Of all the people I know who have cross-dressed up as a duck to sell groceries, Barry is easily the sexiest.
I worked in a supermarket on a couple of jobs. I was the high school kid clearly going to college (or the college freshman/sophmore on summer vacaction) who regularly got told what a sap I was for going to college when there was great money to be made right away, cars to be bought, etc., by the stock boys and the guys in the meat market. I think the poultry guy with the knife may have worked at my store for a while.
I have no idea what any of the political leanings of any of my co-workers were, but I can easily conceive of them having exactly the same reaction. It was funny, too, at the reaction I once got when I pointed out that I was very good at math and I might make a pretty good cashier. They were all women at this store (and all men working stock, in the meat market, and in management with the sole exception of the Head Cashier). They looked at me sideways after that.

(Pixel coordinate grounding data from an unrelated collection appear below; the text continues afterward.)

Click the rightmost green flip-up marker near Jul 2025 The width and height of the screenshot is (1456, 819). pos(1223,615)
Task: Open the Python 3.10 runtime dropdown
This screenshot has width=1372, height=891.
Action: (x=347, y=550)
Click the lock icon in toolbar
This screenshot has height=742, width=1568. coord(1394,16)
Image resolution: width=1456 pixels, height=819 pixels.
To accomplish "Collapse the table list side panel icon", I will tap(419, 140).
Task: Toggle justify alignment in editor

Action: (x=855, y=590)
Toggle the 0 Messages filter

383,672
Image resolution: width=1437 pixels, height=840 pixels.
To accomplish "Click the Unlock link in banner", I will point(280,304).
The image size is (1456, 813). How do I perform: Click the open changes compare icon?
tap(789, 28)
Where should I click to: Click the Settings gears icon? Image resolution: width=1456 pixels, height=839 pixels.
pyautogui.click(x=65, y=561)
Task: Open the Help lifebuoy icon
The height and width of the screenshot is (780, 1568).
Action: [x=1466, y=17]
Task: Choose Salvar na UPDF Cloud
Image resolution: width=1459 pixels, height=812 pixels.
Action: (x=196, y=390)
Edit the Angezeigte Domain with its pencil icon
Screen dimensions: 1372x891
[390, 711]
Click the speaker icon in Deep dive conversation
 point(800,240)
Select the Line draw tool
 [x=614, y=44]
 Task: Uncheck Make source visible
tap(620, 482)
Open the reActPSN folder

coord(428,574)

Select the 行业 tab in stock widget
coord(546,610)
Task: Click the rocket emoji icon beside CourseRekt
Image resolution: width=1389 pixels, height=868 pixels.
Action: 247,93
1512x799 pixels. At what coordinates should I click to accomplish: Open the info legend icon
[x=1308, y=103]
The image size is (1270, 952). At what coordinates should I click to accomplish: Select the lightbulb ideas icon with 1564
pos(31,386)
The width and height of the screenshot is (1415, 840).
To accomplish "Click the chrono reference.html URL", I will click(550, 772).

After I was married and my wife and I set up housekeeping in Cambridge, Mass., I worked at the Purity Supreme in Central Square. They had a different policy – they always had at least one or two male cashiers on shift. The idea apparently was to help deal with obsteprous customers, of which there was no lack in Central Square in the mid-70’s. I ended up getting assigned to close a lot. I thought they were pissed off at me for some reason, but it turned out that they wanted me, because of my size and bass-baritone voice, to escort the guy with the cash out of the store to his vehicle every night.